Work item: As an exercise in exact copying, transcribe the lines below from the one holding "Image resolution: width=620" through the last, with both ends included and pictures left out.

Data shown:
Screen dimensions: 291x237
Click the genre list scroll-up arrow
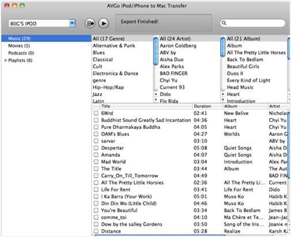click(156, 94)
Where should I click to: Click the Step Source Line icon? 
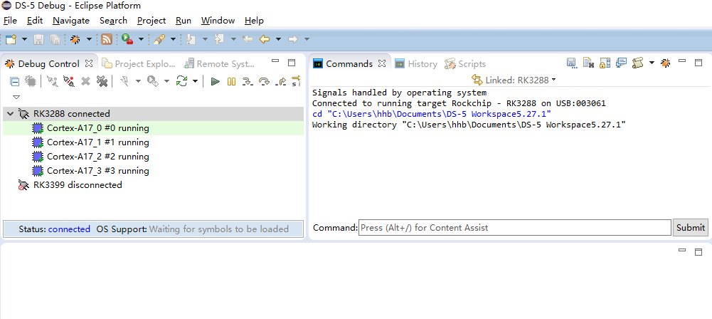click(247, 81)
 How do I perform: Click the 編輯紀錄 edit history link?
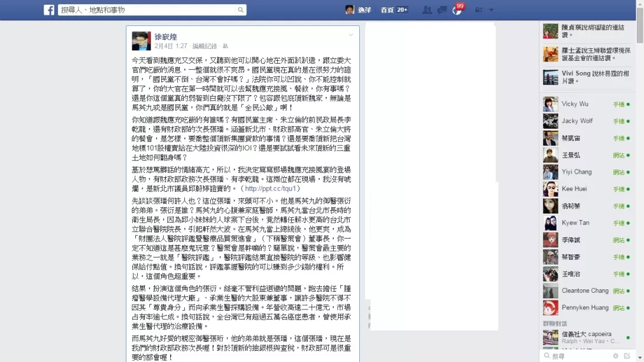(x=204, y=46)
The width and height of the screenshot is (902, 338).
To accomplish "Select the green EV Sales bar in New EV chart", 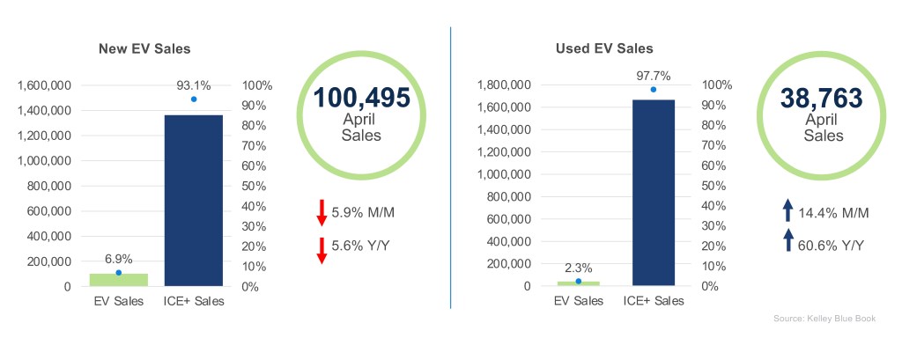I will (x=119, y=280).
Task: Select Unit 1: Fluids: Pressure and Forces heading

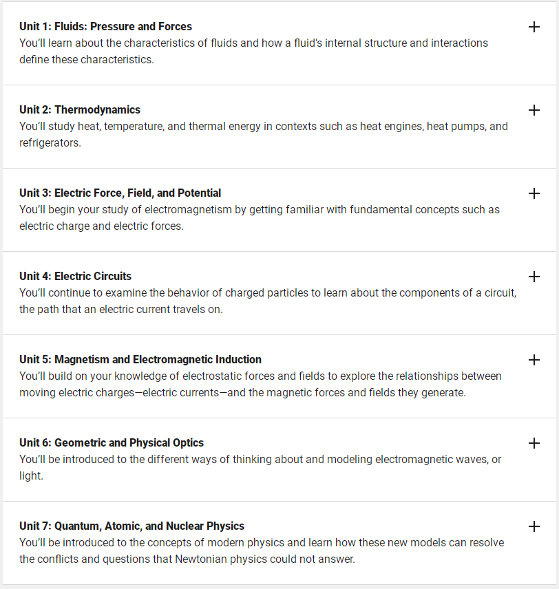Action: (105, 27)
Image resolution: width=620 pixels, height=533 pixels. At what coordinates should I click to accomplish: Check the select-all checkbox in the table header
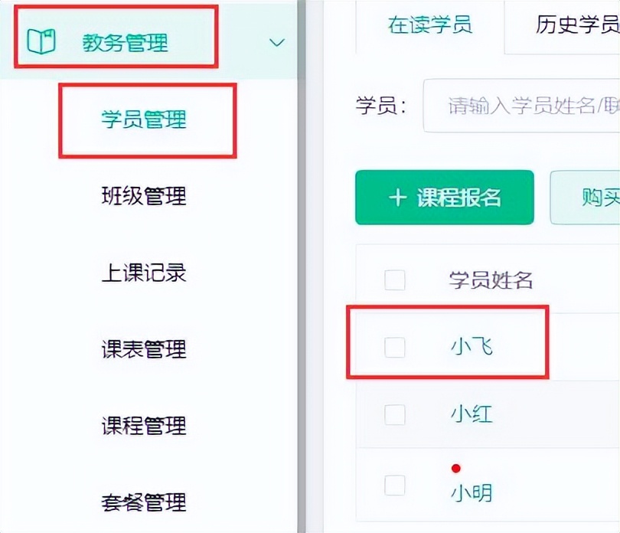[x=394, y=280]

Solution to this exercise:
Image resolution: width=620 pixels, height=533 pixels. At what coordinates should I click to accomplish: Check the select-all checkbox in the table header
[x=394, y=280]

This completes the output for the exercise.